What if we measure geo-engineering climate-change fixes by social-justice and speculative approaches to Afrofuturism (including Arthur Jafa’s video Love is the Message, the Message is Death, 2016), where climate signifies more than just the biogeophysical? What are the stakes of competitive accounts of the not-yet? How is technoscientific rationality currently colonizing what’s to come? What hope do we have to decolonize our future? Picking apart these questions, T. J. Demos will speak about his current research in progress concerning the end/s of the world/s and what comes next…
T. J. DEMOS is Professor of Art and Visual Culture, and Director of the Center for Creative Ecologies at the University of California, Santa Cruz.

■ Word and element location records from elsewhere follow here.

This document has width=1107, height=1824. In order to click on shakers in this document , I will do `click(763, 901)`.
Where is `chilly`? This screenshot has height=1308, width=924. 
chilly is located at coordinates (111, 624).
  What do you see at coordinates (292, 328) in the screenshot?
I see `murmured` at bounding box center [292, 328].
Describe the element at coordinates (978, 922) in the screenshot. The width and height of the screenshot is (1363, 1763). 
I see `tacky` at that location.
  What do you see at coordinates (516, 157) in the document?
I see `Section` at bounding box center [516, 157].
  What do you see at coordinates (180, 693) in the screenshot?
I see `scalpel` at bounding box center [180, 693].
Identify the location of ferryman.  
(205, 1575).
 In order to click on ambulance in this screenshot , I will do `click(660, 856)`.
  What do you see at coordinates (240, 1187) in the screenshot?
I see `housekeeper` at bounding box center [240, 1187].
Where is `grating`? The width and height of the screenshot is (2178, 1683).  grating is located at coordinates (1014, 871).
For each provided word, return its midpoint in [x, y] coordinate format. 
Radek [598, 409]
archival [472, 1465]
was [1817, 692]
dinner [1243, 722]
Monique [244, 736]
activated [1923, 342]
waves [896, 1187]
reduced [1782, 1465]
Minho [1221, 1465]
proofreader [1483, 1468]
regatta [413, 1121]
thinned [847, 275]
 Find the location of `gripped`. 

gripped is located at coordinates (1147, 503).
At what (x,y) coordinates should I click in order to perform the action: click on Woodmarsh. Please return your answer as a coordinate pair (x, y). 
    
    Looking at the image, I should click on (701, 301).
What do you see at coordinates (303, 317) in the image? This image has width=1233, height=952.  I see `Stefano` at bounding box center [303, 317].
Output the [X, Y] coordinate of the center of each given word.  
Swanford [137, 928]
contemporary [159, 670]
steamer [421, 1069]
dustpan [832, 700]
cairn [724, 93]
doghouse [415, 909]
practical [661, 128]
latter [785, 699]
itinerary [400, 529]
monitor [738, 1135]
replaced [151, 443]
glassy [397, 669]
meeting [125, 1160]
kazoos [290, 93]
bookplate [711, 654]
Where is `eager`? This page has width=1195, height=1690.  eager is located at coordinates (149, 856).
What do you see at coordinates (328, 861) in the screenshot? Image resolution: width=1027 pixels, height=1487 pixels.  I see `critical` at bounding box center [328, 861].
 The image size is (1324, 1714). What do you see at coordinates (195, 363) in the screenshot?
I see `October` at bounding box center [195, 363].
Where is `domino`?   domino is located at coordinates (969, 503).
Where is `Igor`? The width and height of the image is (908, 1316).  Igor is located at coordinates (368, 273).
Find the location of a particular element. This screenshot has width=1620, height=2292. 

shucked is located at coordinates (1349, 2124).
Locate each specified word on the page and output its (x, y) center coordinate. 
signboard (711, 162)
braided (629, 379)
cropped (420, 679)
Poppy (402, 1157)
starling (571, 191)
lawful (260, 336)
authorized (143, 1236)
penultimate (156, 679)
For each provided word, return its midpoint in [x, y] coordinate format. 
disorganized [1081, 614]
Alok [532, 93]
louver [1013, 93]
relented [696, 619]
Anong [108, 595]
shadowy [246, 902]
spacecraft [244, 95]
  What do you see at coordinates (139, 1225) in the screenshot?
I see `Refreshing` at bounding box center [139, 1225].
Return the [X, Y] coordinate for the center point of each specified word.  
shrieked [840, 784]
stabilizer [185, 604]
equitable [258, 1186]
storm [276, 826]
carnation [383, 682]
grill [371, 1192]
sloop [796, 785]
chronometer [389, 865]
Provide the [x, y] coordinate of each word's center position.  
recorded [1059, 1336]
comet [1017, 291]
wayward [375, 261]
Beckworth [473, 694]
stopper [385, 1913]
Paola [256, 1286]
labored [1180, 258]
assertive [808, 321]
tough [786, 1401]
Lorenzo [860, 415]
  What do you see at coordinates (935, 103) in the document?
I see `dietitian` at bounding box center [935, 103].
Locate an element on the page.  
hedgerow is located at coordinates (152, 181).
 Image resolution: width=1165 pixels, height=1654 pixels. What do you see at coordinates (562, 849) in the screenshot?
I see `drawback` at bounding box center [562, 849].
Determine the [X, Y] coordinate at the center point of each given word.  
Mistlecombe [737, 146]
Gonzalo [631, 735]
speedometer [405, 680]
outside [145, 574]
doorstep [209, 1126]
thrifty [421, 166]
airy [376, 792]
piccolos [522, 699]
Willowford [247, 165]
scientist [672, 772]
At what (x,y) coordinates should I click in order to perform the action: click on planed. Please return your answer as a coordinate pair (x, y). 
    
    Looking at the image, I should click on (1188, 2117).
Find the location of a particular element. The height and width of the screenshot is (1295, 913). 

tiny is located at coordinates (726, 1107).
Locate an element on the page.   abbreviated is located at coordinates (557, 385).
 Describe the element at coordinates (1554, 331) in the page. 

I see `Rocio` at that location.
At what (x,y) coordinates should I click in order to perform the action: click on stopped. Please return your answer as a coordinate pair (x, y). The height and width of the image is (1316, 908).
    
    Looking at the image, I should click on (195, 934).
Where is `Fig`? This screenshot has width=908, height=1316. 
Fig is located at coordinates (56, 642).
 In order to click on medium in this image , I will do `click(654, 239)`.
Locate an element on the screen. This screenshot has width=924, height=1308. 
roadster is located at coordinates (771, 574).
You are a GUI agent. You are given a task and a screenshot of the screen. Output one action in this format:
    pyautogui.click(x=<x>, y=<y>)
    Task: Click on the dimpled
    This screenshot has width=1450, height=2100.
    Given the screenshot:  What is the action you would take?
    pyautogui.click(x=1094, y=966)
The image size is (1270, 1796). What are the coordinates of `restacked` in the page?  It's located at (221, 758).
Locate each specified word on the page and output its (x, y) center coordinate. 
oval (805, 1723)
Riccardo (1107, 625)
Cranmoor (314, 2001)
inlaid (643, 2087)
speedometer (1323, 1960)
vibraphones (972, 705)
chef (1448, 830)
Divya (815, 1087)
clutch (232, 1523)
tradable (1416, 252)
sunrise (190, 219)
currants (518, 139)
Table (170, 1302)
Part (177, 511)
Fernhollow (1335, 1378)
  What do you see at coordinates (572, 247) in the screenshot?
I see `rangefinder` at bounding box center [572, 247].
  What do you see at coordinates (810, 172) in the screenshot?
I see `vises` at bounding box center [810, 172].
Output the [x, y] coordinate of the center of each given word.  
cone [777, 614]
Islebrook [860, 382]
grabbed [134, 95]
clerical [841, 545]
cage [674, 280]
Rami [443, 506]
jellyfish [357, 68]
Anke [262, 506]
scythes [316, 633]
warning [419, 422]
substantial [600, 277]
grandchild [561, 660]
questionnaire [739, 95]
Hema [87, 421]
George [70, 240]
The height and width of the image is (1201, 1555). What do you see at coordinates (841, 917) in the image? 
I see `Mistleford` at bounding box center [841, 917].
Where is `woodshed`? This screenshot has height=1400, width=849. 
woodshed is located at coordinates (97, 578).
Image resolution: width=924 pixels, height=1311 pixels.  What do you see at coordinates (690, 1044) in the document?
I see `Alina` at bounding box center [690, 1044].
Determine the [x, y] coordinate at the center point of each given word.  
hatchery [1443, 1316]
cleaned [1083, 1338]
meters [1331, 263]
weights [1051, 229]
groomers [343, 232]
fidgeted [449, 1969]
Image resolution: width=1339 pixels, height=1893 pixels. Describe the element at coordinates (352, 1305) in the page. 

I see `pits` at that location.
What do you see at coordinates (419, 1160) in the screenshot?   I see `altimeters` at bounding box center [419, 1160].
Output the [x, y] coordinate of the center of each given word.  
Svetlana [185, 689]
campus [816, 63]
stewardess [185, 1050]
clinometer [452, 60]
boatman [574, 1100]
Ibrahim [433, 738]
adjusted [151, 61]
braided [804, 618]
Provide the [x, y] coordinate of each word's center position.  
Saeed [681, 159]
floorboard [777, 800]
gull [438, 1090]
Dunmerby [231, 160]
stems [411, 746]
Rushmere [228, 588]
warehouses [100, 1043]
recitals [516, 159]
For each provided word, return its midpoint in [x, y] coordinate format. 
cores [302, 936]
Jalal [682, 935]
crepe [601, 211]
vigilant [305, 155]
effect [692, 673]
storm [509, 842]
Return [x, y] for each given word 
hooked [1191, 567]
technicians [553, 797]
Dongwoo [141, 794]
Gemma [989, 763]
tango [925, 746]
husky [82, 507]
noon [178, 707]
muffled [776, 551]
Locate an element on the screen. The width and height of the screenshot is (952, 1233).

He is the author of several books, including Against the Anthropocene: Visual Culture and Environment Today (Sternberg Press, 2017), Decolonizing Nature: Contemporary Art and the Politics of Ecology (Sternberg Press, 2016), The Migrant Image: The Art and Politics of Documentary during Global Crisis (Duke University Press, 2013) and Return to the Postcolony: Spectres of Colonialism in Contemporary Art (Sternberg Press, 2013).  

26 November 2018, 5–7pm
Jennufer Wenzel
Professor Stuart Hall Building LG01, Public lecture

Image: Alejandro Durán, Rayo (Ray), 2011 

This talk situates the Anthropocene and the recent revival of interest in "world literature" as instances of broader dynamics of world-imagining. It offers an expanded narrative of globalization, by looking back to moments of capitalist expansion that precede neoliberalism and by recognizing the environment (particularly in colonial peripheries) as globalization's material condition of possibility and its product. The talk also argues for the relevance of the literary to environmental thought and practice. Far beyond the domain of literary study, our ideas about nature are mediated by literary tropes and narrative forms and genres in way that precede and exceed representation in any particular text: cultural logics shape what "counts" as nature or crisis. A supple understanding of the workings of cultural imagining and narrative logics, therefore, might foster more robust accounts of global inequality, in order to energize movements for justice and liveable futures.

Jennufer Wenzel is an Associate Professor in the Department of English and Comparative Literature and the Department of Middle Eastern, South Asian, and African Studies at Columbia University. She is the author of Bulletproof: Afterlives of Anticolonial Prophecy in South Africa and Beyond (Chicago and KwaZulu-Natal, 2009) and co-editor (with Imre Szeman and Patricia Yaeger) of Fueling Culture: 101 Words for Energy and Environment (Fordham, 2017).

17 March 2018, 5.30–6.30pm
Elizabeth A. Povinelli
Keynote lecture 

Image: Karrabing Film Collective, The Mermaids: Aiden in Wonderland, 2017

Our first guest keynote lecture begins with four axioms that emerge when politics enters the interstitial spacing among the whole earth, Gaia, and autonomous worlds. The four axioms are: the ‘extimacy’ of existence; the collapse of western distinctions and hierarchies of existence, most significantly that between Life and Nonlife, the biological and geological; the distribution of the effects of power and the power to affect a given terrain of existence; and the multiplicity and collapse of forms of the event. How does the straining of quasi-spaces and fuzzy things and of the efforts and forces of embankment of existence demand an accounting from western political concepts for their refusal to register their historical and current effects on the toxic earth?

Elizabeth A. Povinelli is Franz Boas Professor of Anthropology and The Institute for Research on Women, Gender and Sexuality at Columbia University and one of the founding members of the Karrabing Film Collective. Her work has explored the governance of late liberalism as it manifests in settler colonial contexts across five books, most recently, Geontologies, A Requiem for Late Liberalism, which was the 2017 recipient of the Lionel Trilling Book Award; and six films and several installations with the Karrabing Collective. Karrabing films were awarded the 2015 Visible Award and the 2015 Cinema Nova Award Best Short Fiction Film, Melbourne International Film Festival and have shown internationally including in the Berlinale Forum Expanded, Sydney Biennale; MIFF, the Tate Modern, documenta-14, and the Contour Biennal.